Este risco cardiovascular precoce, explica Pedro Arango, nefrologista pediátrico do Hospital Sant Joan de Déu, em Barcelona, já começou a transformar-se em “sinais de danos nos órgãos”. “Na pediatria, vemos cada vez mais danos na retina ou hipertrofia ventricular associados à hipertensão”, dá um exemplo.
A “boa notícia” nesta área, observa Song, é que a hipertensão em crianças pode ser revertida. “Com detecção precoce, melhor nutrição, aumento da actividade física e políticas que promovam ambientes mais saudáveis, existe uma oportunidade real de prevenção”, concorda. Isto também exige estratégias de diagnóstico melhoradas e mais flexíveis para a hipertensão infantil, a fim de melhorar a detecção precoce.
Hipertensão com máscara e jaleco branco
Este apelo por melhores métodos de diagnóstico não é trivial. Metanálises mostraram que as estimativas de prevalência de hipertensão em crianças e adolescentes são altamente dependentes dos métodos de medição da pressão arterial. Ou seja, os números variam dependendo se os dados são coletados por meio de medições repetidas no consultório ou fora dele (por exemplo, usando monitores de pressão arterial em casa).
Como e onde é medida, na verdade, revela coisas como hipertensão mascarada (que só pode ser diagnosticada quando as medições são incluídas fora da consulta) ou hipertensão do jaleco branco, que ocorre quando a pressão arterial elevada é detectada quando medida num centro médico, mas não fora desse ambiente médico. Uma metanálise constatou que o primeiro afeta 9,2% das crianças e adolescentes em todo o mundo, enquanto a prevalência do segundo é de 5,2%. “Ambas as condições ilustram a dificuldade de medir a pressão arterial em crianças”, sugere Song.
A hipertensão mascarada, em que a pressão arterial de uma criança parece normal no consultório, mas elevada fora dele, pode levar a um “subdiagnóstico porque estas crianças podem ser informadas de que estão bem, quando na verdade não estão”, explica o investigador. Mas, por outro lado, a hipertensão do avental branco, que só ocorre durante a consulta e não fora dela, também pode “causar preocupação desnecessária ou mesmo tratamento excessivo”, admite. “Esses resultados destacam as limitações das medições isoladas no consultório e a importância do monitoramento fora do consultório, especialmente para crianças com pressão arterial limítrofe (entre normal e anormal).”

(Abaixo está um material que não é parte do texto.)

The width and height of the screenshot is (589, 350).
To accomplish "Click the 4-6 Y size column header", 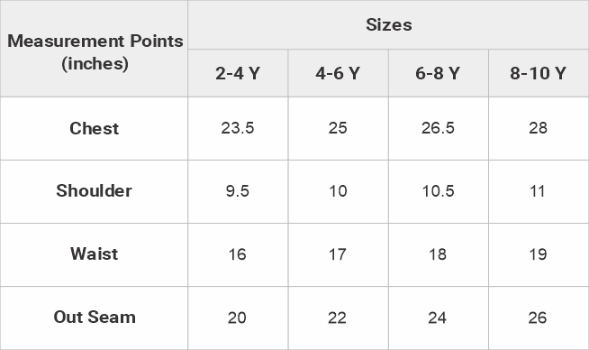I will tap(338, 73).
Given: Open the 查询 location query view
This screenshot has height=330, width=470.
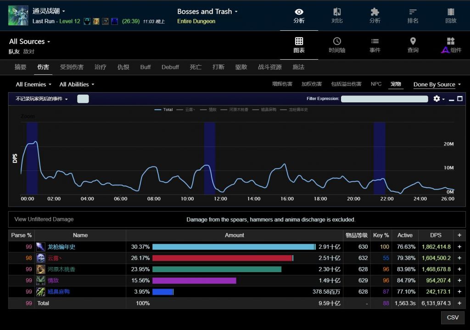Looking at the screenshot, I should (413, 45).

Outro fenômeno estudado na metanálise é a pré-hipertensão, definida como pressão arterial acima do normal, mas que não atinge a faixa hipertensiva. “Este é um importante sinal de alerta”, conclui Song. O estudo confirma que cerca de 8,2% dos menores de 19 anos se enquadram nesta categoria, embora seja mais comum em adolescentes, subindo para 12% nestas faixas etárias, contra 7% nas crianças mais novas. “(A adolescência) é um período crítico para intervenção e uma oportunidade para prevenir complicações a longo prazo”, diz Song.